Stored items

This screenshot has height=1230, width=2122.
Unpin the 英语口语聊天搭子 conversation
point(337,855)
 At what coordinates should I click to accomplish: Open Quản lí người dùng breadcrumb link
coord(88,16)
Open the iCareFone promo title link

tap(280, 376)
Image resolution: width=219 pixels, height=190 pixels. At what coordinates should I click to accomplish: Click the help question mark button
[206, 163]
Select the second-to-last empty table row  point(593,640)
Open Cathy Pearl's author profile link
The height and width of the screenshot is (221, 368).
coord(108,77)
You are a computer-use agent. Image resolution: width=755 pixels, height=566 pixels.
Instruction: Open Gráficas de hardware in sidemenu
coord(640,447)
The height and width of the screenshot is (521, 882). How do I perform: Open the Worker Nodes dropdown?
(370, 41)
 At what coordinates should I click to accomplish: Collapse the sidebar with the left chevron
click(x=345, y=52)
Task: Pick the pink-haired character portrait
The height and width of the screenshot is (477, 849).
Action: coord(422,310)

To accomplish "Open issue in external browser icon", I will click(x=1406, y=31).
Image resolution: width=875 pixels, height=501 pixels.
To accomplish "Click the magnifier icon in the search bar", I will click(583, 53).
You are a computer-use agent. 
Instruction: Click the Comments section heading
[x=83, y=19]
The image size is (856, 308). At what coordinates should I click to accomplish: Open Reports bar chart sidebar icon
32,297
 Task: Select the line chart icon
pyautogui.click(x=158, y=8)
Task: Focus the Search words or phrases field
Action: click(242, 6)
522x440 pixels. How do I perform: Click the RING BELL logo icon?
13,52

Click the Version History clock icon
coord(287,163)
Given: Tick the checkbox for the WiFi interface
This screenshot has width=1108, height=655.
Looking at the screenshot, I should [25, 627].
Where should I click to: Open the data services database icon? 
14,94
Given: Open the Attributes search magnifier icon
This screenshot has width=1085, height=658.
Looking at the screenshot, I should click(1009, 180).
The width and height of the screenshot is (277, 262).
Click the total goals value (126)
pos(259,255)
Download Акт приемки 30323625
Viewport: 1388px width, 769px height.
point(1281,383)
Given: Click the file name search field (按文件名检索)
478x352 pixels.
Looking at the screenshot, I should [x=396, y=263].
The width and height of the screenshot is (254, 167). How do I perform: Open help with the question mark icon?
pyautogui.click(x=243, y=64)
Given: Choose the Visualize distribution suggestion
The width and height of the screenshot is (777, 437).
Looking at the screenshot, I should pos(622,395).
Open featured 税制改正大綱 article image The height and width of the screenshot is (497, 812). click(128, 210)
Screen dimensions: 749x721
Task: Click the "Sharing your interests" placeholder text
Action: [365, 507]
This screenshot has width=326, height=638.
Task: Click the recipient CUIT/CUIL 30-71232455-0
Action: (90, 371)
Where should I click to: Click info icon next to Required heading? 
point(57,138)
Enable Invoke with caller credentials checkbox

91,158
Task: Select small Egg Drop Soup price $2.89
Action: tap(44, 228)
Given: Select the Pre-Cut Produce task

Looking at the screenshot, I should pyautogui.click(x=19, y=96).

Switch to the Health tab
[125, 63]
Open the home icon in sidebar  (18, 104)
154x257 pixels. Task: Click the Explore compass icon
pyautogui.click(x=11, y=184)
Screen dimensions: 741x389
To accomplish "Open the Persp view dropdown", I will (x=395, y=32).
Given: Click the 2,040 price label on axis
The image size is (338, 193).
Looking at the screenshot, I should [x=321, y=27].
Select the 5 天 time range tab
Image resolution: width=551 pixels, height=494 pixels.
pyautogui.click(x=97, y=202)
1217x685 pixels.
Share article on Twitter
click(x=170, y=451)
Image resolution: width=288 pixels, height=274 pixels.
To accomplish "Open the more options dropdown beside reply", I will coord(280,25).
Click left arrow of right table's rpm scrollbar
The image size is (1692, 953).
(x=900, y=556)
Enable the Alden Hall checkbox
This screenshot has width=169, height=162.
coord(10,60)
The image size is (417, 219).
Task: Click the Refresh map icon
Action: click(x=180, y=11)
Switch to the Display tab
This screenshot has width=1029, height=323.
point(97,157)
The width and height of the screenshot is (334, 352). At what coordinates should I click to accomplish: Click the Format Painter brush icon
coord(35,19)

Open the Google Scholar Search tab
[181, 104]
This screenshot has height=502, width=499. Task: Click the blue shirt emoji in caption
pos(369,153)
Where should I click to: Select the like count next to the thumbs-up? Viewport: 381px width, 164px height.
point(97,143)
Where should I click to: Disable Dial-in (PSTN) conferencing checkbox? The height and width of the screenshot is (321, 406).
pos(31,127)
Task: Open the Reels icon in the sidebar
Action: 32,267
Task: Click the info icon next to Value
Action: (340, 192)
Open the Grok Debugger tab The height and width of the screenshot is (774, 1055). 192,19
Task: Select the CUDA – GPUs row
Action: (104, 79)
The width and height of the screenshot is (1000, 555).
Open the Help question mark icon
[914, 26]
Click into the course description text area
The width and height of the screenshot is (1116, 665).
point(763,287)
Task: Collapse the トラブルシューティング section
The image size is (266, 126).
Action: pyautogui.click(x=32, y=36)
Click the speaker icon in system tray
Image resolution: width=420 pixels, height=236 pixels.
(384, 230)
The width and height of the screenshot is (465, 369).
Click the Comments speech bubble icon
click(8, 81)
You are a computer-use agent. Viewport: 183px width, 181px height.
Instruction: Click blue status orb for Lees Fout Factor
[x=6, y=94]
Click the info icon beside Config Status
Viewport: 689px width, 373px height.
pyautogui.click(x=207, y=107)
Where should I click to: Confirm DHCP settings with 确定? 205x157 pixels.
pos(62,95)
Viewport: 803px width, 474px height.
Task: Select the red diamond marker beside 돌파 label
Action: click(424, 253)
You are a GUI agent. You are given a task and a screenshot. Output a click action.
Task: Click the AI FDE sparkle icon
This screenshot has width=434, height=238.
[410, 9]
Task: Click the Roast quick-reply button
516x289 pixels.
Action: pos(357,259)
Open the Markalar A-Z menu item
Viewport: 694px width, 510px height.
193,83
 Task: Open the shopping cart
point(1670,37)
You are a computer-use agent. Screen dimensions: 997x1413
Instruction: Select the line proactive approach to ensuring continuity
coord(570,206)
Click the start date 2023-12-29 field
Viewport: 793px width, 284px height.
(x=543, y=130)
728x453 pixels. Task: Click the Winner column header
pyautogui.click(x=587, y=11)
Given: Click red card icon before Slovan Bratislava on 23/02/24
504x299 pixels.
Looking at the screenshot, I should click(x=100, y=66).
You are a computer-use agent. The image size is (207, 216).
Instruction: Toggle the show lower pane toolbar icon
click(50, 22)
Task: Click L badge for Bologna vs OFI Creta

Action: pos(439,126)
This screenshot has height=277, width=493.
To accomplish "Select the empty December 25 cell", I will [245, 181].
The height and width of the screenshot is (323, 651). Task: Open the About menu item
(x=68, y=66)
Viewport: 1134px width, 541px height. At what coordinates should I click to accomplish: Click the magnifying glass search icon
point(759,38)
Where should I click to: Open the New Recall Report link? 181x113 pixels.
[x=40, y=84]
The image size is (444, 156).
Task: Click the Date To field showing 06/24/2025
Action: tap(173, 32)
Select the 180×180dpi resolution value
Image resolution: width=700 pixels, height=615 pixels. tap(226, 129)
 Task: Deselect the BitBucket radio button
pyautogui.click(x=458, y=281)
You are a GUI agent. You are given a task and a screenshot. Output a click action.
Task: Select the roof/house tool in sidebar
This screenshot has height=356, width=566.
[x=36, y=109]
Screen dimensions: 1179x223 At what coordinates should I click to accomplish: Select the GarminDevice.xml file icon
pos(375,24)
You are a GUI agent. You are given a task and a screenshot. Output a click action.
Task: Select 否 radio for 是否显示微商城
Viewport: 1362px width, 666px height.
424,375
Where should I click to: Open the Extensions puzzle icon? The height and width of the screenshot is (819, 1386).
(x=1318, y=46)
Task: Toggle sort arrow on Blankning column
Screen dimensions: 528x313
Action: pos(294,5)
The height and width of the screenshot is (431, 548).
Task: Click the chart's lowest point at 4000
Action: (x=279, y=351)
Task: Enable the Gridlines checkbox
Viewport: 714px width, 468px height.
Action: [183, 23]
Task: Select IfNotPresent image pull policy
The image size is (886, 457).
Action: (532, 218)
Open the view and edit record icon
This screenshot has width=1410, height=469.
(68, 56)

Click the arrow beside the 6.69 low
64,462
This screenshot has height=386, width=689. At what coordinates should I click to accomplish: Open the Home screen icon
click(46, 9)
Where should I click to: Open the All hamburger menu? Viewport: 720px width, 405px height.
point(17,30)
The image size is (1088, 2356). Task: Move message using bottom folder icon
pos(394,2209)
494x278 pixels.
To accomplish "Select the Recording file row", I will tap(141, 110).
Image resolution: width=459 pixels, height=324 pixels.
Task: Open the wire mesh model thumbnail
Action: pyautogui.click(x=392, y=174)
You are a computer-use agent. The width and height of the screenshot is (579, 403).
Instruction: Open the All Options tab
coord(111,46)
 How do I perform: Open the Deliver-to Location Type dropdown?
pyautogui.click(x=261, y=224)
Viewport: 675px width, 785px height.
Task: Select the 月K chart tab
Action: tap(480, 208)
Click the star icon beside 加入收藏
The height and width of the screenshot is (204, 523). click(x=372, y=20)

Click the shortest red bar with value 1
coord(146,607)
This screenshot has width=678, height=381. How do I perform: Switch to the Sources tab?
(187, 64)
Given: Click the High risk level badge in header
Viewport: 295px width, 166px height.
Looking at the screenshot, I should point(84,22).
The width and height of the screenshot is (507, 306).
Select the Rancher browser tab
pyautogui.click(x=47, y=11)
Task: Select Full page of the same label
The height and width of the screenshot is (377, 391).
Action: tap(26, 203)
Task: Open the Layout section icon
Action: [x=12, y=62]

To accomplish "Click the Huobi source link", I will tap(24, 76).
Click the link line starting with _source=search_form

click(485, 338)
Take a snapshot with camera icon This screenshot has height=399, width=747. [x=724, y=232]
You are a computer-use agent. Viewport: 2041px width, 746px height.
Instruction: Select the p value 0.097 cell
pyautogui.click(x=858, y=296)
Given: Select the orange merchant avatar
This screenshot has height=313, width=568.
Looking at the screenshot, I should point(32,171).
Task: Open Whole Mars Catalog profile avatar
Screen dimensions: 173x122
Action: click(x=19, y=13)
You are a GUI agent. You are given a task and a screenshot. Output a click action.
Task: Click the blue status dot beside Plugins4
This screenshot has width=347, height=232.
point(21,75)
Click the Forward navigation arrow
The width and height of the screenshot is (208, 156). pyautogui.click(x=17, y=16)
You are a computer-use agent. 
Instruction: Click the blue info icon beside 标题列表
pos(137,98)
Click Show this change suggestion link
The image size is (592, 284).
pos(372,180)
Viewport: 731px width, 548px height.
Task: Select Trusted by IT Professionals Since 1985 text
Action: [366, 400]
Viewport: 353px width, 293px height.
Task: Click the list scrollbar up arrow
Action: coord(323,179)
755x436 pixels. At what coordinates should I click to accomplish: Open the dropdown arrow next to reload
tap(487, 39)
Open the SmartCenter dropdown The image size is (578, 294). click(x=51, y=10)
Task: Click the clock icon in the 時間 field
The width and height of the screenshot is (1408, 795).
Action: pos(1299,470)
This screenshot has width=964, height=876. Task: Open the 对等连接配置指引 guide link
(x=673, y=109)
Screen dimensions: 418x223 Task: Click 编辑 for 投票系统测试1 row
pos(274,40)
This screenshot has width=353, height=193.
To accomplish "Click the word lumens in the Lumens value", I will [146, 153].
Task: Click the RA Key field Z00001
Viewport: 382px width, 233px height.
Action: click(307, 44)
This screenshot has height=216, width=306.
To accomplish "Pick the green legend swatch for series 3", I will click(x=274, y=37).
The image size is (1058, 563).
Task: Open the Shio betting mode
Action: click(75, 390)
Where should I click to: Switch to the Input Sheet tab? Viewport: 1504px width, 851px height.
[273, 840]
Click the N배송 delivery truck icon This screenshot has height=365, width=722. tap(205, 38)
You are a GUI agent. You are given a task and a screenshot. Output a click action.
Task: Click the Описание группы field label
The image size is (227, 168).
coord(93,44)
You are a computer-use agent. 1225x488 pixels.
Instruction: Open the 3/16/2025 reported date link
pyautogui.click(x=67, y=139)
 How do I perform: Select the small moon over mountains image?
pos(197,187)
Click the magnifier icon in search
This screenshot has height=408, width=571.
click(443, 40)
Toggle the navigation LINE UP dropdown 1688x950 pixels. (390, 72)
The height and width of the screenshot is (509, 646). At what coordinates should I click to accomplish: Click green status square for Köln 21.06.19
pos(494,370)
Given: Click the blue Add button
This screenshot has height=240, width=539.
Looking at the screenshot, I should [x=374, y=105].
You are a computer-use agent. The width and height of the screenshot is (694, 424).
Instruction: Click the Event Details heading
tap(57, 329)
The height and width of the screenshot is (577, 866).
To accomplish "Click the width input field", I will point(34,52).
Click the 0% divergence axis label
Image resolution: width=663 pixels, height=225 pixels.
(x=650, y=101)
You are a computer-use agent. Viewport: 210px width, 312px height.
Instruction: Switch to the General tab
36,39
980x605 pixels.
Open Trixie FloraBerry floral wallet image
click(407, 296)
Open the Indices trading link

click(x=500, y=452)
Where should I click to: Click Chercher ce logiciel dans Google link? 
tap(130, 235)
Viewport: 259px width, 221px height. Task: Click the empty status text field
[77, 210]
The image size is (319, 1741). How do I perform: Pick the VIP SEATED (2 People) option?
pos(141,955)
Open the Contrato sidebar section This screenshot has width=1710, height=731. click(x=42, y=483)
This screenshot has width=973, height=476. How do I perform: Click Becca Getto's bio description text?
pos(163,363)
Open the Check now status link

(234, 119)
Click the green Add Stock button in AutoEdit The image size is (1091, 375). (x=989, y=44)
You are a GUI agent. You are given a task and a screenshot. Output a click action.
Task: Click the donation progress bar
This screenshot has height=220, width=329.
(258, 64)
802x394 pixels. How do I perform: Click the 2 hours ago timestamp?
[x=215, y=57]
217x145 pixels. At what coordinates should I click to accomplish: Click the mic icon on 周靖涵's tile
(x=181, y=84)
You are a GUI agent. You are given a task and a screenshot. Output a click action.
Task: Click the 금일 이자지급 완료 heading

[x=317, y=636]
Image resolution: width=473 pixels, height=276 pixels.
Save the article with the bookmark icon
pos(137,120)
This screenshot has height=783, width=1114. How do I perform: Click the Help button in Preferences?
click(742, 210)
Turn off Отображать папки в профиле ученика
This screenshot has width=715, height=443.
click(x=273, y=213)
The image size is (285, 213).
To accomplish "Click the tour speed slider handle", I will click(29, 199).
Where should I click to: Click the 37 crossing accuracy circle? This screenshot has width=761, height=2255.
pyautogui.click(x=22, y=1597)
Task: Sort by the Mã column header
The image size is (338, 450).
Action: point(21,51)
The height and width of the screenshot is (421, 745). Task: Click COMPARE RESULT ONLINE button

▶ Exercise
Only lines that include "avatar" are counted here. Give their number for the records above and add nothing.

▶ Answer to this exercise
2